There is an "eddy current" coupler between the input shaft and the needle, the shaft rotates a magnet inside a metal cylinder causing electrical current in the cylinder which makes a magnetic field opposing the spinning magnet... and that causes a torque on the cylinder proportional to the shaft rpm: this pushes against the watchspring so the needle moves proportional to shaft rpm.

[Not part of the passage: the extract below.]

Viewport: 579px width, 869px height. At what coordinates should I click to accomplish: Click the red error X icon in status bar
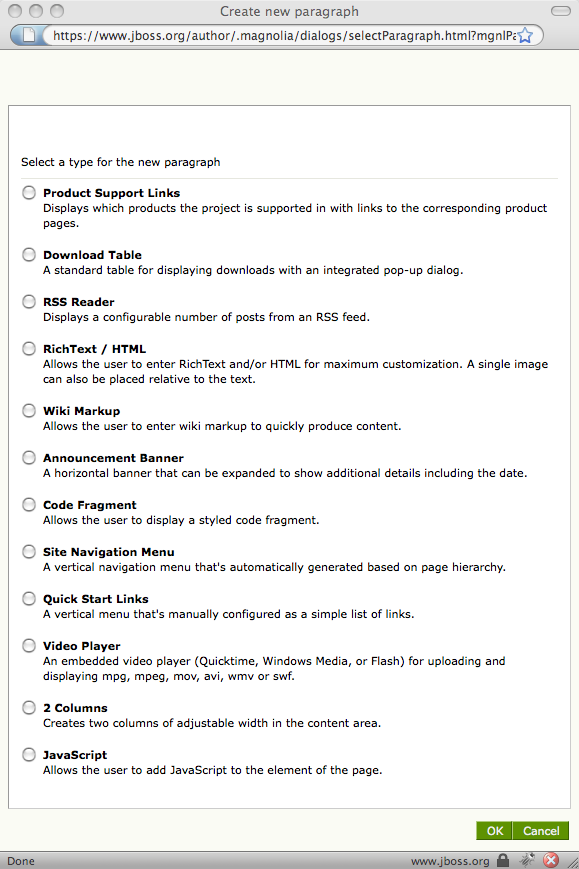point(551,860)
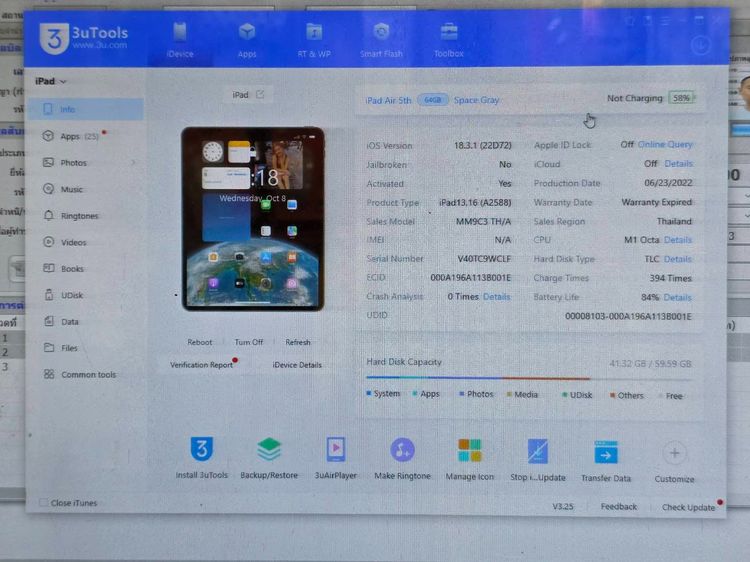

But: there is also a sleeve bearing in there mostly to keep the magnet centered. Two things can happen : the bearing lube gets gummy and the drag adds to the coupler torque, or the bushing wears and the shaft starts wobbling in it with a whining sound and a lot of added frictional torqe... this is pretty much always the cause of a falsely high reading and/or pinning tach or speedo. The hopeful fix is to wash out the bearing and apply a very light oil, clock oil is best but not so easy to find. And the coupler is devilishly hard to get at, disassembly of the mechanism is difficult without ruining the delicate watchspring. And after that, reassembly is a nightmare. Soaking the whole mechanism in acetone or other powerful solvent will clean out the bearing ... relubing is hard though. And you must remove the odometer wheels or the solvent will ruin them.
Some instruments also have a fluid damper to steady the needle... that's another kettle of fish. It dries out or leaks out (always store instruments with the face up!) and refilling them is also a challenge. But that doesn't cause crazy high readings, just a twitchy needle.
No surprise that many of the revived 60s bikes I see have new electronic instruments fitted.